• **DIRECTIONS**: Print the data below line for line, changing nothing.
──────────────────────────────
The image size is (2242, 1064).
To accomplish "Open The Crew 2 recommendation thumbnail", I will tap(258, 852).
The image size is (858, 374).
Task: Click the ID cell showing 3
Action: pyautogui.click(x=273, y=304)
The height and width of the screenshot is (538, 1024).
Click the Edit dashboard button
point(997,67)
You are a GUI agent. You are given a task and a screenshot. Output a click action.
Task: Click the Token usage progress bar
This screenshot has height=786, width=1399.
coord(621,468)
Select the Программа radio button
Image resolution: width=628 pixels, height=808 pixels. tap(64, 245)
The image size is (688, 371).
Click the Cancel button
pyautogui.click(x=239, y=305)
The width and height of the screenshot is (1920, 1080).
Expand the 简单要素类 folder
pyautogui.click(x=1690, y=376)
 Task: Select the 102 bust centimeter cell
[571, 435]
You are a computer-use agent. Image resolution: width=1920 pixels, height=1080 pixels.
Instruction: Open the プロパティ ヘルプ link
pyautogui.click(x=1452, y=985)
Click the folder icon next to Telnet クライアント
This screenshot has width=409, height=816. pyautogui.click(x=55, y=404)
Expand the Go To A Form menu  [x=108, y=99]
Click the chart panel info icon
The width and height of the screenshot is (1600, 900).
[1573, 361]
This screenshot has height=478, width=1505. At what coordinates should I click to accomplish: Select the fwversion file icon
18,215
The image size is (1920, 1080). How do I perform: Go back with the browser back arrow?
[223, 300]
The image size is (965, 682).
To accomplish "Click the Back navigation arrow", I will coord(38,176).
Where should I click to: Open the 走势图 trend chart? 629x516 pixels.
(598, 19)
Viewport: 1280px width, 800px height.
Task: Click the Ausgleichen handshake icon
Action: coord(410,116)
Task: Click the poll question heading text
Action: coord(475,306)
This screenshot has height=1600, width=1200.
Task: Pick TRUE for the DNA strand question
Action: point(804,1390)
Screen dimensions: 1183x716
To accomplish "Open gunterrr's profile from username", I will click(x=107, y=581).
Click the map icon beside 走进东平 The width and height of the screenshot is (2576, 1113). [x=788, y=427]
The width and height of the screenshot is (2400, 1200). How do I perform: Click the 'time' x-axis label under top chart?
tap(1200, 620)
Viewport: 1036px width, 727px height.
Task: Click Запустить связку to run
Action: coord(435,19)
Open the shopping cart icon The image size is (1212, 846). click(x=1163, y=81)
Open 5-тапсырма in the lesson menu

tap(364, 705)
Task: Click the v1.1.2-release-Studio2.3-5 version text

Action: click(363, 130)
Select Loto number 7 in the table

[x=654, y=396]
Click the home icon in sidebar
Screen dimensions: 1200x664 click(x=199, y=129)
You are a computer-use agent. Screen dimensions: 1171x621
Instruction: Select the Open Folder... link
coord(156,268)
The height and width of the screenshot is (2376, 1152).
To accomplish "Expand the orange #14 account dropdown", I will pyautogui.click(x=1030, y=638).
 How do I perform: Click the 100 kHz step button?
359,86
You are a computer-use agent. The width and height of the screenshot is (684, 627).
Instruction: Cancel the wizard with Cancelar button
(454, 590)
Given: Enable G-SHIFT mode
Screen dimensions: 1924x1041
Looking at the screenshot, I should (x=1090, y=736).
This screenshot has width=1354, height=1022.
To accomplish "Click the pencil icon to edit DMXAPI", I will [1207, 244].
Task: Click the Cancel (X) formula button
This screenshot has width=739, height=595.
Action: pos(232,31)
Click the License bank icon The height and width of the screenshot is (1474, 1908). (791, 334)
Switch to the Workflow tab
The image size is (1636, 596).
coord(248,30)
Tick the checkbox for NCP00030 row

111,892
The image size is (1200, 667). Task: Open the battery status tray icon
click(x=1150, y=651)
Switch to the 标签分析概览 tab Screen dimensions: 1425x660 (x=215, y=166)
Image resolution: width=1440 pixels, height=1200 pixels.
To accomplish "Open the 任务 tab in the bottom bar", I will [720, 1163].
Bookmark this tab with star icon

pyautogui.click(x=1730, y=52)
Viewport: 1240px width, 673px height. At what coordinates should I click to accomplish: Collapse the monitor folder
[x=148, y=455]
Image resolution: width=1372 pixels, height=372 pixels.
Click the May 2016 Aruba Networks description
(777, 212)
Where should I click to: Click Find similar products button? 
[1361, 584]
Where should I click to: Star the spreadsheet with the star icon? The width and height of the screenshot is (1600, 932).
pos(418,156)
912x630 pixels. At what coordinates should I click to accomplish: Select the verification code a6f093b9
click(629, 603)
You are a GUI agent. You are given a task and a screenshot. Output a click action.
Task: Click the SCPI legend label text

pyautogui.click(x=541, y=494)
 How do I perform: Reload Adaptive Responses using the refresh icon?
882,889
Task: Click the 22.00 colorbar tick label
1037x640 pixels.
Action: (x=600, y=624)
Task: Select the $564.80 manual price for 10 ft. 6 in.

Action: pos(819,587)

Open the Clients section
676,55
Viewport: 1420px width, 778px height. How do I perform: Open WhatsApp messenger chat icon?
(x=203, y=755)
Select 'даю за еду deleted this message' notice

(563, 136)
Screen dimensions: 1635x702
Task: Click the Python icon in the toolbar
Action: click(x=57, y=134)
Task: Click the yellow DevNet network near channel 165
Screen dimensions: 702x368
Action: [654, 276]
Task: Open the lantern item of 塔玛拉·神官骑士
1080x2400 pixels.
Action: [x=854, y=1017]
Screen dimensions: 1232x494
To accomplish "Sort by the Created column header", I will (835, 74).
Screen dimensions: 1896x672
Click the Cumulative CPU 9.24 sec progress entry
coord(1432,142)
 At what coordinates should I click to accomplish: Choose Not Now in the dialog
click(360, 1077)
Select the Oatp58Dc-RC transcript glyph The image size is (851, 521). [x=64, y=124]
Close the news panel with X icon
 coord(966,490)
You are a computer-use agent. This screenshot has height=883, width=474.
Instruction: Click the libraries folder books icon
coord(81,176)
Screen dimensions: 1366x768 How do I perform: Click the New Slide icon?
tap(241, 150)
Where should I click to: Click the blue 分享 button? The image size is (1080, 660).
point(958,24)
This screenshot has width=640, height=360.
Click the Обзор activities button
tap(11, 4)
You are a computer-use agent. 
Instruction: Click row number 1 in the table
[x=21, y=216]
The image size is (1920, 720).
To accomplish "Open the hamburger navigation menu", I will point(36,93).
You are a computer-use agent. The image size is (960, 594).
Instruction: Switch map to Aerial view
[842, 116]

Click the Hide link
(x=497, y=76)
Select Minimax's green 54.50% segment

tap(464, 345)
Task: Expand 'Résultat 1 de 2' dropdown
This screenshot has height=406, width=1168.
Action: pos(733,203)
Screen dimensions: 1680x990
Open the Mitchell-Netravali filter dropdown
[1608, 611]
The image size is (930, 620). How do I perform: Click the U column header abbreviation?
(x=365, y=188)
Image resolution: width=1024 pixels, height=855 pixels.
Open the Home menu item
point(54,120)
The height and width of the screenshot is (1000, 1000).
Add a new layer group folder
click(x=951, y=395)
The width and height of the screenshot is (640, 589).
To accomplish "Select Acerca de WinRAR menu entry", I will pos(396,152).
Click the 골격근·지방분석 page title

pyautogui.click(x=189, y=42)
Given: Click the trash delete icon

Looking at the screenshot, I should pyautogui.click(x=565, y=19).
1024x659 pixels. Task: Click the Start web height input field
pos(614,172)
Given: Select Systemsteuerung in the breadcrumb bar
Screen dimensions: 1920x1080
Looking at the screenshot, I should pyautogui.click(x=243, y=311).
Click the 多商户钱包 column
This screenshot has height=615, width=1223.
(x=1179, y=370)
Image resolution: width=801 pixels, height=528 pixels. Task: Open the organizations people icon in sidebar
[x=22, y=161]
──────────────────────────────
• **FULL RESPONSE**:
The image size is (2242, 1064).
To accomplish "Open The Crew 2 recommendation thumbnail", I will tap(258, 852).
The image size is (858, 374).
Task: Click the ID cell showing 3
Action: pyautogui.click(x=273, y=304)
The height and width of the screenshot is (538, 1024).
Click the Edit dashboard button
point(997,67)
You are a GUI agent. You are given a task and a screenshot. Output a click action.
Task: Click the Token usage progress bar
This screenshot has height=786, width=1399.
coord(621,468)
Select the Программа radio button
Image resolution: width=628 pixels, height=808 pixels. tap(64, 245)
The image size is (688, 371).
Click the Cancel button
pyautogui.click(x=239, y=305)
The width and height of the screenshot is (1920, 1080).
Expand the 简单要素类 folder
pyautogui.click(x=1690, y=376)
 Task: Select the 102 bust centimeter cell
[571, 435]
You are a computer-use agent. Image resolution: width=1920 pixels, height=1080 pixels.
Instruction: Open the プロパティ ヘルプ link
pyautogui.click(x=1452, y=985)
Click the folder icon next to Telnet クライアント
This screenshot has width=409, height=816. pyautogui.click(x=55, y=404)
Expand the Go To A Form menu  [x=108, y=99]
Click the chart panel info icon
The width and height of the screenshot is (1600, 900).
[1573, 361]
This screenshot has height=478, width=1505. At what coordinates should I click to accomplish: Select the fwversion file icon
18,215
The image size is (1920, 1080). How do I perform: Go back with the browser back arrow?
[223, 300]
The image size is (965, 682).
To accomplish "Click the Back navigation arrow", I will coord(38,176).
Where should I click to: Open the 走势图 trend chart? 629x516 pixels.
(598, 19)
Viewport: 1280px width, 800px height.
Task: Click the Ausgleichen handshake icon
Action: coord(410,116)
Task: Click the poll question heading text
Action: coord(475,306)
This screenshot has height=1600, width=1200.
Task: Pick TRUE for the DNA strand question
Action: point(804,1390)
Screen dimensions: 1183x716
To accomplish "Open gunterrr's profile from username", I will click(x=107, y=581).
Click the map icon beside 走进东平 The width and height of the screenshot is (2576, 1113). [x=788, y=427]
The width and height of the screenshot is (2400, 1200). How do I perform: Click the 'time' x-axis label under top chart?
tap(1200, 620)
Viewport: 1036px width, 727px height.
Task: Click Запустить связку to run
Action: coord(435,19)
Open the shopping cart icon The image size is (1212, 846). click(x=1163, y=81)
Open 5-тапсырма in the lesson menu

tap(364, 705)
Task: Click the v1.1.2-release-Studio2.3-5 version text

Action: click(363, 130)
Select Loto number 7 in the table

[x=654, y=396]
Click the home icon in sidebar
Screen dimensions: 1200x664 click(x=199, y=129)
You are a computer-use agent. Screen dimensions: 1171x621
Instruction: Select the Open Folder... link
coord(156,268)
The height and width of the screenshot is (2376, 1152).
To accomplish "Expand the orange #14 account dropdown", I will pyautogui.click(x=1030, y=638).
 How do I perform: Click the 100 kHz step button?
359,86
You are a computer-use agent. The width and height of the screenshot is (684, 627).
Instruction: Cancel the wizard with Cancelar button
(454, 590)
Given: Enable G-SHIFT mode
Screen dimensions: 1924x1041
Looking at the screenshot, I should (x=1090, y=736).
This screenshot has width=1354, height=1022.
To accomplish "Click the pencil icon to edit DMXAPI", I will [1207, 244].
Task: Click the Cancel (X) formula button
This screenshot has width=739, height=595.
Action: pos(232,31)
Click the License bank icon The height and width of the screenshot is (1474, 1908). (791, 334)
Switch to the Workflow tab
The image size is (1636, 596).
coord(248,30)
Tick the checkbox for NCP00030 row

111,892
The image size is (1200, 667). Task: Open the battery status tray icon
click(x=1150, y=651)
Switch to the 标签分析概览 tab Screen dimensions: 1425x660 (x=215, y=166)
Image resolution: width=1440 pixels, height=1200 pixels.
To accomplish "Open the 任务 tab in the bottom bar", I will [720, 1163].
Bookmark this tab with star icon

pyautogui.click(x=1730, y=52)
Viewport: 1240px width, 673px height. At what coordinates should I click to accomplish: Collapse the monitor folder
[x=148, y=455]
Image resolution: width=1372 pixels, height=372 pixels.
Click the May 2016 Aruba Networks description
(777, 212)
Where should I click to: Click Find similar products button? 
[1361, 584]
Where should I click to: Star the spreadsheet with the star icon? The width and height of the screenshot is (1600, 932).
pos(418,156)
912x630 pixels. At what coordinates should I click to accomplish: Select the verification code a6f093b9
click(629, 603)
You are a GUI agent. You are given a task and a screenshot. Output a click action.
Task: Click the SCPI legend label text

pyautogui.click(x=541, y=494)
 How do I perform: Reload Adaptive Responses using the refresh icon?
882,889
Task: Click the 22.00 colorbar tick label
1037x640 pixels.
Action: (x=600, y=624)
Task: Select the $564.80 manual price for 10 ft. 6 in.

Action: pos(819,587)

Open the Clients section
676,55
Viewport: 1420px width, 778px height. How do I perform: Open WhatsApp messenger chat icon?
(x=203, y=755)
Select 'даю за еду deleted this message' notice

(563, 136)
Screen dimensions: 1635x702
Task: Click the Python icon in the toolbar
Action: click(x=57, y=134)
Task: Click the yellow DevNet network near channel 165
Screen dimensions: 702x368
Action: [654, 276]
Task: Open the lantern item of 塔玛拉·神官骑士
1080x2400 pixels.
Action: [x=854, y=1017]
Screen dimensions: 1232x494
To accomplish "Sort by the Created column header", I will (835, 74).
Screen dimensions: 1896x672
Click the Cumulative CPU 9.24 sec progress entry
coord(1432,142)
 At what coordinates should I click to accomplish: Choose Not Now in the dialog
click(360, 1077)
Select the Oatp58Dc-RC transcript glyph The image size is (851, 521). [x=64, y=124]
Close the news panel with X icon
 coord(966,490)
You are a computer-use agent. This screenshot has height=883, width=474.
Instruction: Click the libraries folder books icon
coord(81,176)
Screen dimensions: 1366x768 How do I perform: Click the New Slide icon?
tap(241, 150)
Where should I click to: Click the blue 分享 button? The image size is (1080, 660).
point(958,24)
This screenshot has width=640, height=360.
Click the Обзор activities button
tap(11, 4)
You are a computer-use agent. 
Instruction: Click row number 1 in the table
[x=21, y=216]
The image size is (1920, 720).
To accomplish "Open the hamburger navigation menu", I will point(36,93).
You are a computer-use agent. The image size is (960, 594).
Instruction: Switch map to Aerial view
[842, 116]

Click the Hide link
(x=497, y=76)
Select Minimax's green 54.50% segment

tap(464, 345)
Task: Expand 'Résultat 1 de 2' dropdown
This screenshot has height=406, width=1168.
Action: pos(733,203)
Screen dimensions: 1680x990
Open the Mitchell-Netravali filter dropdown
[1608, 611]
The image size is (930, 620). How do I perform: Click the U column header abbreviation?
(x=365, y=188)
Image resolution: width=1024 pixels, height=855 pixels.
Open the Home menu item
point(54,120)
The height and width of the screenshot is (1000, 1000).
Add a new layer group folder
click(x=951, y=395)
The width and height of the screenshot is (640, 589).
To accomplish "Select Acerca de WinRAR menu entry", I will pos(396,152).
Click the 골격근·지방분석 page title

pyautogui.click(x=189, y=42)
Given: Click the trash delete icon

Looking at the screenshot, I should pyautogui.click(x=565, y=19).
1024x659 pixels. Task: Click the Start web height input field
pos(614,172)
Given: Select Systemsteuerung in the breadcrumb bar
Screen dimensions: 1920x1080
Looking at the screenshot, I should pyautogui.click(x=243, y=311).
Click the 多商户钱包 column
This screenshot has height=615, width=1223.
(x=1179, y=370)
Image resolution: width=801 pixels, height=528 pixels. Task: Open the organizations people icon in sidebar
[x=22, y=161]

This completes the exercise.